Wenn mir ein Arzt eine schriftliche Anordnung gibt für einen Patienten mit einem Blutzucker von 50 mg%, diesem 20 Einheiten Altinsulin zu spritzen, so dürfte ich das machen. Natürlich hat man als Schwester erstens auch etwas Fachwissen und 2. ein Gewissen....also weißt den Arzt in diesem Falle darauf hin, aber wenn man es doch spritzen sollte, gäbe es für die Pflegekraft keine rechtliche Konsequenz bei einer schriftlichen Anordnung.

Okay, ich hoffe das war jetzt nicht allzu verwirrend....:gruebel:
 
Er sagte, wenn ein Arzt eine Anordnung schriftlich fixiert hat, sie ist die Pflegekraft "aus dem Schneider". Um es mal überspitzt darzustellen.
Wenn mir ein Arzt eine schriftliche Anordnung gibt für einen Patienten mit einem Blutzucker von 50 mg%, diesem 20 Einheiten Altinsulin zu spritzen, so dürfte ich das machen. Natürlich hat man als Schwester erstens auch etwas Fachwissen und 2. ein Gewissen....

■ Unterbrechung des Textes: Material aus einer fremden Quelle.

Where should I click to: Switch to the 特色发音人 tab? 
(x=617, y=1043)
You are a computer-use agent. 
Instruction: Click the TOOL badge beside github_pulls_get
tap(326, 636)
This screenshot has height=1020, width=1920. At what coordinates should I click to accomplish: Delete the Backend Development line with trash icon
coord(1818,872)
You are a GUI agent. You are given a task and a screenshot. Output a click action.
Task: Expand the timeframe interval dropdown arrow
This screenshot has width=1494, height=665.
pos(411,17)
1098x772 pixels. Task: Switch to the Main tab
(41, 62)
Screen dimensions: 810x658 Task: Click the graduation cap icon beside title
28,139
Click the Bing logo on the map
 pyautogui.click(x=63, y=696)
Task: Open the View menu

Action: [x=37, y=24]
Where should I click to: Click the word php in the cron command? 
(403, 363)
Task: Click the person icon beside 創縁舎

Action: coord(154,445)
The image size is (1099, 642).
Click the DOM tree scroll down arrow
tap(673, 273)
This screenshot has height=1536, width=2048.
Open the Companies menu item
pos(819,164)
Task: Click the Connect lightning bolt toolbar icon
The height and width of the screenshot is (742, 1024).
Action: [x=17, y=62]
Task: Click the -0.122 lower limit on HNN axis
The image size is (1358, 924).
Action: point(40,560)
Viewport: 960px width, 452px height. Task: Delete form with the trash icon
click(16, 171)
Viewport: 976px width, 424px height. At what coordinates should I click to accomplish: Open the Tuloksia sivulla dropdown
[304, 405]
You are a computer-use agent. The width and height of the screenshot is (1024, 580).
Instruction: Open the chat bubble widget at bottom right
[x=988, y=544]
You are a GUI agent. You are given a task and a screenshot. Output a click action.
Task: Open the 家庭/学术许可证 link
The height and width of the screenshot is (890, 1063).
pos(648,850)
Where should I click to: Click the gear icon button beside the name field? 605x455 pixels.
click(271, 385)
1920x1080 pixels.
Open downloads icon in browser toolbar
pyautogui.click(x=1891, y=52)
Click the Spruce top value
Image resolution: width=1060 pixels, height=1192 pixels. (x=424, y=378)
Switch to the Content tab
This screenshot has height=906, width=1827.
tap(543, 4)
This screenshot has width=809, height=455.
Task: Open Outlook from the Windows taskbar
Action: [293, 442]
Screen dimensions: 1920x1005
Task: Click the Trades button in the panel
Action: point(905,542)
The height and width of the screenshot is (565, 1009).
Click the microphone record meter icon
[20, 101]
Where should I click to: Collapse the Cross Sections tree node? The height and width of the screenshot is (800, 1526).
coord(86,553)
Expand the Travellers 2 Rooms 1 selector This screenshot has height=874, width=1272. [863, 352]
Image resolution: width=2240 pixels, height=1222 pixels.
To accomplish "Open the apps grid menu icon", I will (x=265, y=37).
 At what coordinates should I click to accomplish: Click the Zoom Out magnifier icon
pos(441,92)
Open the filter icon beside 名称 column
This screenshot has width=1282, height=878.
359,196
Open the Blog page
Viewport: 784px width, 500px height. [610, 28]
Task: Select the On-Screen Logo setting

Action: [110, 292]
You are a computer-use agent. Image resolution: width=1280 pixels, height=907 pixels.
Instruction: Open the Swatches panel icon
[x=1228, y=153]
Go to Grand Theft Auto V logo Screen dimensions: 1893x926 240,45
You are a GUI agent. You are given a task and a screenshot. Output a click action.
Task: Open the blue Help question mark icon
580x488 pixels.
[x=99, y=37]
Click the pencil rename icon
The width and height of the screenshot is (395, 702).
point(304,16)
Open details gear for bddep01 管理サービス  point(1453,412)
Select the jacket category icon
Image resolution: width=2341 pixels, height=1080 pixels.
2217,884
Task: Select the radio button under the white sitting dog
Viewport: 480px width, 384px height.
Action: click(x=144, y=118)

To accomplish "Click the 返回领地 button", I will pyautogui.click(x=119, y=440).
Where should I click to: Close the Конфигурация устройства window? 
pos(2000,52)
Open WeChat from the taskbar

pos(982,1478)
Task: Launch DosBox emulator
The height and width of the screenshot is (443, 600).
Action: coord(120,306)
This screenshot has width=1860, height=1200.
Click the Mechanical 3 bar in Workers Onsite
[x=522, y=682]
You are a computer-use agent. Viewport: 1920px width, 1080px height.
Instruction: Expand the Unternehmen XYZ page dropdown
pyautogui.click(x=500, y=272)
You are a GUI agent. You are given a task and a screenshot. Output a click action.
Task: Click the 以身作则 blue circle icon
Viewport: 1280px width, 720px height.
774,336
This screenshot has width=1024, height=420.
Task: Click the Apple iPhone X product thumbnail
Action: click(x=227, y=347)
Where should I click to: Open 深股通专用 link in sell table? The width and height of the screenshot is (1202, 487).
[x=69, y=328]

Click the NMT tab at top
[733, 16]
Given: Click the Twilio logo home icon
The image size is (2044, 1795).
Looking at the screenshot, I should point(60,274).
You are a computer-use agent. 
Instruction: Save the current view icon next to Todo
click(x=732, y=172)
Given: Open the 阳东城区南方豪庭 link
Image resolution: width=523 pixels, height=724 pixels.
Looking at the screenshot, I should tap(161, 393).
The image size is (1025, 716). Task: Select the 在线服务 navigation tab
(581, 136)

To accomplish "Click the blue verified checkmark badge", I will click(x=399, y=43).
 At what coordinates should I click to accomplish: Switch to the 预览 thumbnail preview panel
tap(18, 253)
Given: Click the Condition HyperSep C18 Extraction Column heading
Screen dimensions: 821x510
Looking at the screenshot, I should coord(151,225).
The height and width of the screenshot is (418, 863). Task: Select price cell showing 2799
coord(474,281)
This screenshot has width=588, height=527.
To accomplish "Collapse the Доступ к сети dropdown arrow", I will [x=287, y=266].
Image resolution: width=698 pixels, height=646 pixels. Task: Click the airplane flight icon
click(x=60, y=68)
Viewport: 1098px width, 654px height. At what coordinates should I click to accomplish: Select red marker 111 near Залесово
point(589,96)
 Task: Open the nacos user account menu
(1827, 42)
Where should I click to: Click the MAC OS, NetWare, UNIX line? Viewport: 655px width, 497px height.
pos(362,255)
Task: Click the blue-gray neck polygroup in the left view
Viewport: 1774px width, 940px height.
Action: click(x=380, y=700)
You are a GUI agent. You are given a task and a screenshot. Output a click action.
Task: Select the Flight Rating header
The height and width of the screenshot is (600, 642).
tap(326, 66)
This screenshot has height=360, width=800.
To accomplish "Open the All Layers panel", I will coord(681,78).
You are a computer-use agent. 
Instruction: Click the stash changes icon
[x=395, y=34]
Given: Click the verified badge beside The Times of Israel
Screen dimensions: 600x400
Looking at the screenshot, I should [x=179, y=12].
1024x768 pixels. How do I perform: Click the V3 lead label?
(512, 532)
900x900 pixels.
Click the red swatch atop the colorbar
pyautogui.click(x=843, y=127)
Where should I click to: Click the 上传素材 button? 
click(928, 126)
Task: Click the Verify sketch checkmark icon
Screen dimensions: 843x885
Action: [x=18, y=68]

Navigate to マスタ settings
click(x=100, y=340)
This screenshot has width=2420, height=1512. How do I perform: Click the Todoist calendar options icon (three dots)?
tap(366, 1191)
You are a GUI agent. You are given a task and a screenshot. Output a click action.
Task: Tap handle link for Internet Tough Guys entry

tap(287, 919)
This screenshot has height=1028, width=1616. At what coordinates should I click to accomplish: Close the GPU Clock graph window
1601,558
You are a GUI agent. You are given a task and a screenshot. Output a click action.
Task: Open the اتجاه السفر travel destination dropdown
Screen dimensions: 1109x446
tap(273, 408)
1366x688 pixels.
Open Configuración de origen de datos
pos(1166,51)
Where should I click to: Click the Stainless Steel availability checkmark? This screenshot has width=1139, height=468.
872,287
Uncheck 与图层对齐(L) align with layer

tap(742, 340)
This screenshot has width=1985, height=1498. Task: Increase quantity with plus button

...und zudem die Durchführungsverantwortung! In diesem Fall wäre die Schwester keineswegs aus dem Schneider, weil man davon ausgehen kann, dass sie um die Konsequenzen der Injektion weiß.

Aber zurück zum Thema Anordnungen:
Bei uns ist die Dosissteigerung z.B. bei Morphin-Perfusoren häufig an die Atemfrequenz gekoppelt. Da steht dann z.B. Perfusor mit 50 mg Mo/50 ml NaCl, Start bei 2,0 ml/h, b.B. steigern bis AF mindestens 8. Finde ich eine ganz passabele und vor allem eindeutige Lösung. Denn solange der Patient wirklich Schmerzen hat, wird er nicht in die Atemdepression rutschen.

Gruß, cosmo
 
Das ist eine gute Methode, die Dosierung an die Atemfrequenz zu koppeln.

Dann müsste es aber so formuliert sein:

Dosissteigerung um ... mg/h bei Erhaltung einer Atemfrequenz von mindestens 8 Atemzügen/Minute.